In this vein, Hushpuppy’s voice-over narration perhaps relies too much on bromides about how “the entire universe depends on everything fitting together just right,” versions of which are repeated more times than I tried counting, and which provide the film’s final note – a proud assertion of one’s inviolable place in the cosmos, whatever the obstacles. Put another way, the film, for all of its oddities, has a distinct overlap with the “triumph of the human spirit” tales that crop up throughout American cinema.
Clichés of cinema
The problem with this aspect of it, perhaps, is that it doesn’t pay sufficient attention to the institutions and forces that make it so tough for the human spirit in the first place. The movie clearly has a political undertone – it presents the levee as a structure that protects the monied interests lying on the other side, and the flip side of the Bathtub community’s internal camaraderie and coherence is that it seems to be free of any external intervention; one would hesitate to characterize the people as beasts running wild, but the title forces it on us as a point of reference, until the catastrophe strikes and the wheels of disaster control start turning (because of course, in the delirious official morality, it’s fine if people live in poverty and deprivation, but a moral affront if they perish in something that looks dramatic on TV). And by the way, although Hushpuppy and her father are black, that’s not true of the entire community: the issue is one of class, environment and opportunity, not simply race.

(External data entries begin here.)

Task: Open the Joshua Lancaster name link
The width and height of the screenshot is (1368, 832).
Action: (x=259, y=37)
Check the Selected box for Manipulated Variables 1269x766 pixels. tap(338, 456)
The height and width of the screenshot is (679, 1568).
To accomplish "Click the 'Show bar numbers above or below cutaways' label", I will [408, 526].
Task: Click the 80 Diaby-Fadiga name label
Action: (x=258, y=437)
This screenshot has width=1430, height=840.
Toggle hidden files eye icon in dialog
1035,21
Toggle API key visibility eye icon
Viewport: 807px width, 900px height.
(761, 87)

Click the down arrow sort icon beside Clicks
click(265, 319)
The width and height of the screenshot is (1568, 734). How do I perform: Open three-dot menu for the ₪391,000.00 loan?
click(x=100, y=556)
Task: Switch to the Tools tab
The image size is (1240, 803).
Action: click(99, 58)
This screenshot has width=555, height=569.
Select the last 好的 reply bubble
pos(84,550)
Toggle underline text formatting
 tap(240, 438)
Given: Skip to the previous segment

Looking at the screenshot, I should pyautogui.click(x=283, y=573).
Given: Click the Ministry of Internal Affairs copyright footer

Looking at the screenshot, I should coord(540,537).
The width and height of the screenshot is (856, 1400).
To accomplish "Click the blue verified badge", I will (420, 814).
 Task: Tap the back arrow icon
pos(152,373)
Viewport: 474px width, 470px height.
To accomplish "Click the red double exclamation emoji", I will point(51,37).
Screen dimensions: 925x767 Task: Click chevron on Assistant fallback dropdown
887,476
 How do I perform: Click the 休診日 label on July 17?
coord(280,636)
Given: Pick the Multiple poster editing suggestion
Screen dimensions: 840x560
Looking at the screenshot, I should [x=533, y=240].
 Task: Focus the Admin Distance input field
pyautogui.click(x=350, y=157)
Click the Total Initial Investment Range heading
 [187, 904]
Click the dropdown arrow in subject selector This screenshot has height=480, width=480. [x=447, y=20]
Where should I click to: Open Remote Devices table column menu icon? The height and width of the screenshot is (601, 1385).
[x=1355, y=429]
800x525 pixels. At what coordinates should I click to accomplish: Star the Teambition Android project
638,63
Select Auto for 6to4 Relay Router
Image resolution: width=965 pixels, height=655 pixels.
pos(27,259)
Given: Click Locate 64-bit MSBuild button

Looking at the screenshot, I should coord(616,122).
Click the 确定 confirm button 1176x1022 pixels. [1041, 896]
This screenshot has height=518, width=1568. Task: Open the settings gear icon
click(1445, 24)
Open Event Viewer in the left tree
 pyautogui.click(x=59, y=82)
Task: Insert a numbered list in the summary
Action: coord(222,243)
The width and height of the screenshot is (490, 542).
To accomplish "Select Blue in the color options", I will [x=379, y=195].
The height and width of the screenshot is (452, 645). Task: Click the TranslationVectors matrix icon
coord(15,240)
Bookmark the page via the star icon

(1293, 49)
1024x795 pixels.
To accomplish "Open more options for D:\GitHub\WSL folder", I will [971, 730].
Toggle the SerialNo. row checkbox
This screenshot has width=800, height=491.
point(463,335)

Writing on Deadspin.com, Tim Grierson said that although he likes the film, it’s a “model of the worst clichés of contemporary art-house cinema” – in his words, it fetishizes “authenticity,” it tries way too hard to be gritty, it treats poverty as something noble, it confuses simple characters for memorable ones, and it touches on real-life events without saying anything about them. Unfortunately, Grierson’s articulation of these points is so poor that it’s hard even to allow a token acknowledgment that one can see what he means. The same website’s review of The Dark Knight Rises gushed: “It is a powerful, riveting action movie, full of dread and weight and pain and looming apocalypse. It is an amazing accomplishment to have created this whole dark, sad universe and turned it into an insanely popular franchise.” Well, maybe that’s amazing, or maybe it just embodies the worst clichés of mainstream perception, how we’re meant to be more interested in someone else’s overblown dark, sad universe than in trying to engage with our own.